Re: Multimaster

Поиск
Список
Период
Сортировка
От Craig Ringer
Тема Re: Multimaster
Дата
Msg-id CAMsr+YEuW7HbCwBQzoQJuPaMh8i0O7VKvcNuoy-_tgTw_OJDiA@mail.gmail.com
обсуждение исходный текст
Ответ на Re: Multimaster  (Konstantin Knizhnik <k.knizhnik@postgrespro.ru>)
Ответы Re: Multimaster  (Konstantin Knizhnik <k.knizhnik@postgrespro.ru>)
Список pgsql-general
On 18 April 2016 at 16:28, Konstantin Knizhnik <k.knizhnik@postgrespro.ru> wrote:
 
I intend to make the same split in pglogical its self - a receiver and apply worker split. Though my intent is to have them communicate via a shared memory segment until/unless the apply worker gets too far behind and spills to disk.


In case of multimaster  "too far behind" scenario can never happen.

I disagree. In the case of tightly coupled synchronous multi-master it can't happen, sure. But that's hardly the only case of multi-master out there.

I expect you'll want the ability to weaken synchronous guarantees for some commits anyway, like we have with physical replication's synchronous_commit = remote_write, synchronous_commit = local, etc. In that case lag becomes relevant again.

:::::

YOUR TASKS ->
1 - Quote the Multimaster post word for word, starting at "Список pgsql-general" and ending at "can never happen.".
2 - Extend the Multimaster replication post beyond its last sentence.
The records after this post aren't part of what's asked.

:::::

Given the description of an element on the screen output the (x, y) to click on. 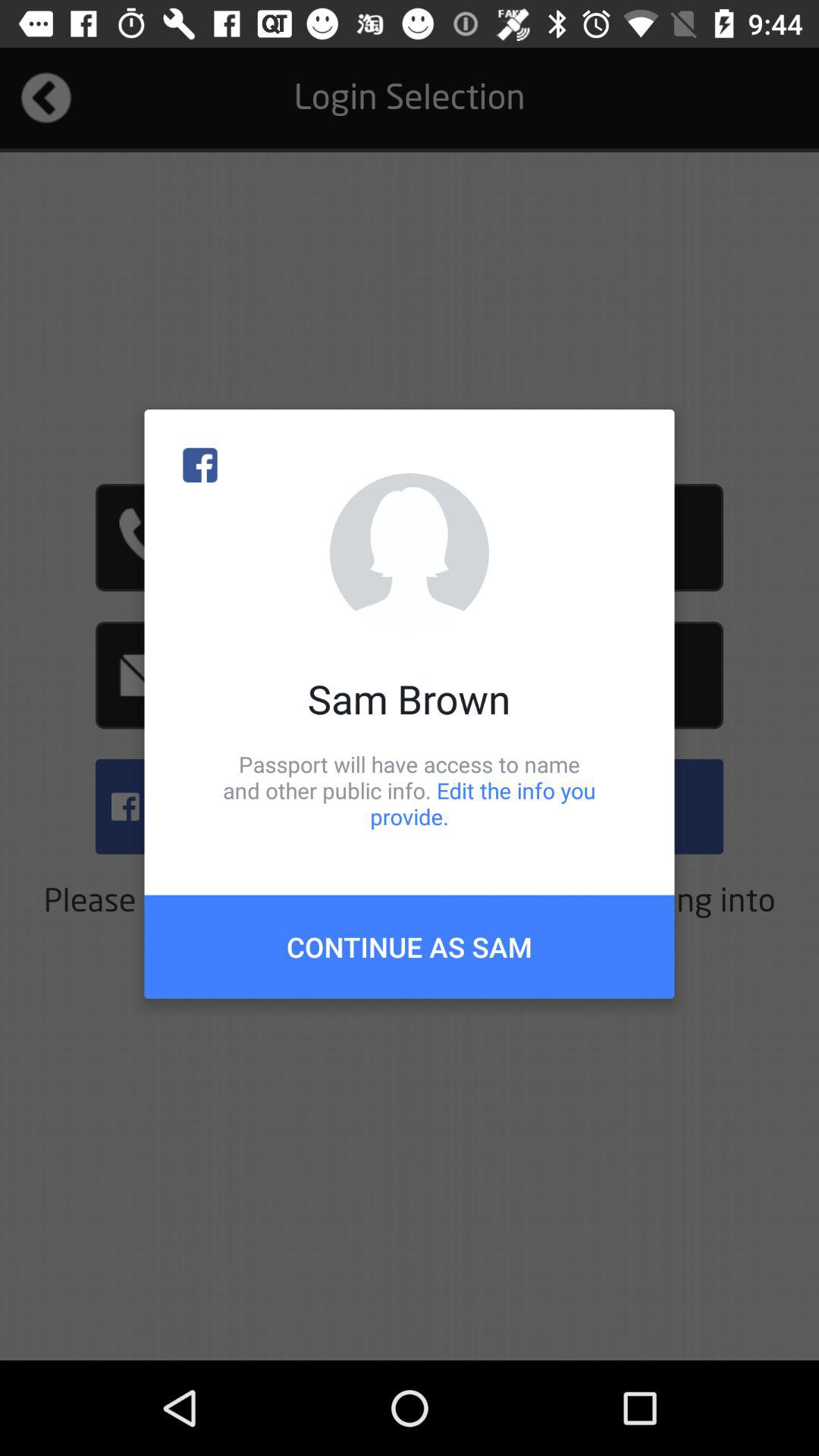
scroll to the continue as sam icon (409, 946)
Given the description of an element on the screen output the (x, y) to click on. 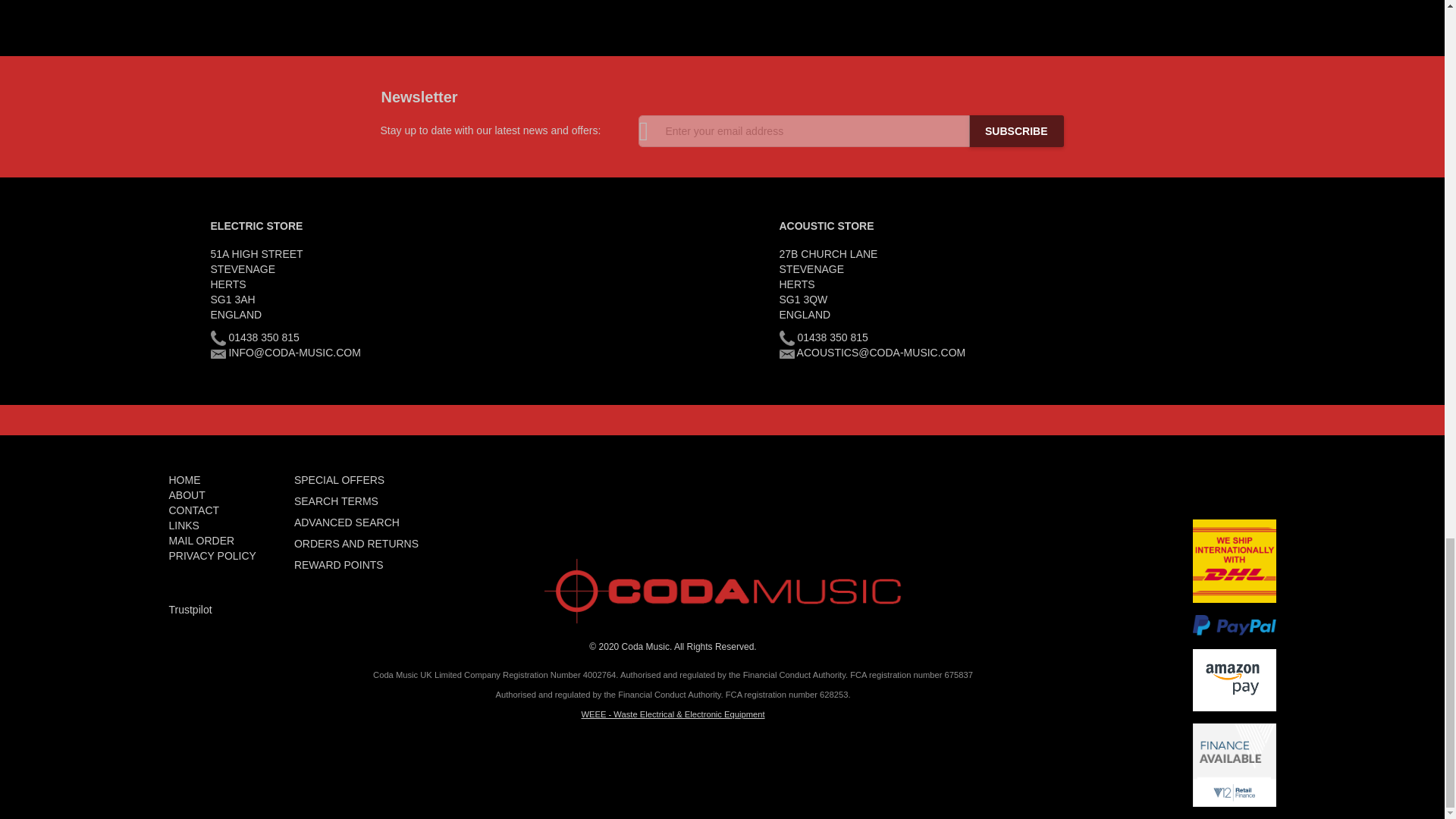
Subscribe (1015, 131)
Coda Music (721, 590)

:::::

RESPONSE LIST ->
1 -
Список pgsql-general
On 18 April 2016 at 16:28, Konstantin Knizhnik <k.knizhnik@postgrespro.ru> wrote:
 
I intend to make the same split in pglogical its self - a receiver and apply worker split. Though my intent is to have them communicate via a shared memory segment until/unless the apply worker gets too far behind and spills to disk.


In case of multimaster  "too far behind" scenario can never happen.

2 -
You might also want to be able to spool a big tx to temporary storage even as you apply it, if you're running over a WAN or something. That way if you crash during apply you don't have to transfer the data over the WAN again. Like we do with physical replication, where we write the WAL to disk then replay from disk.

I agree that spilling to disk isn't needed for the simplest cases of synchronous logical MM. But it's far from useless.
 
It seems to me that pglogical plugin is now becoming too universal, trying to address a lot of different issues and play different roles.

I'm not convinced. They're all closely related, overlapping, and require much of the same functionality. While some use cases don't need certain pieces of functionality, they can still be _useful_. Asynchronous MM replication doesn't need table mapping and transforms, for example ... except that in reality lots of the flexibility offered by replication sets, table mapping, etc is actually really handy in MM too.

We may well want to move much of that into core and have much thinner plugins, but the direction Andres, Robert etc are talking about seems to be more along the lines of a fully in-core logical replication subsystem. It'll need to (eventually) meet all theses sorts of needs.

Before you start cutting or assuming you need something very separate I suggest taking a closer look at why each piece is there,  whether there's truly any significant performance impact, and whether it can be avoided without just cutting out the functionality entirely.

1. Asynchronous replication (including georeplication) - this is actually BDR.

Well, BDR is asynchronous MM. There's also the single-master case and related ones for non-overlapping multimaster where any given set of tables are only written on one node.
 
2. Logical backup: transfer data to different database (including new version of Postgres)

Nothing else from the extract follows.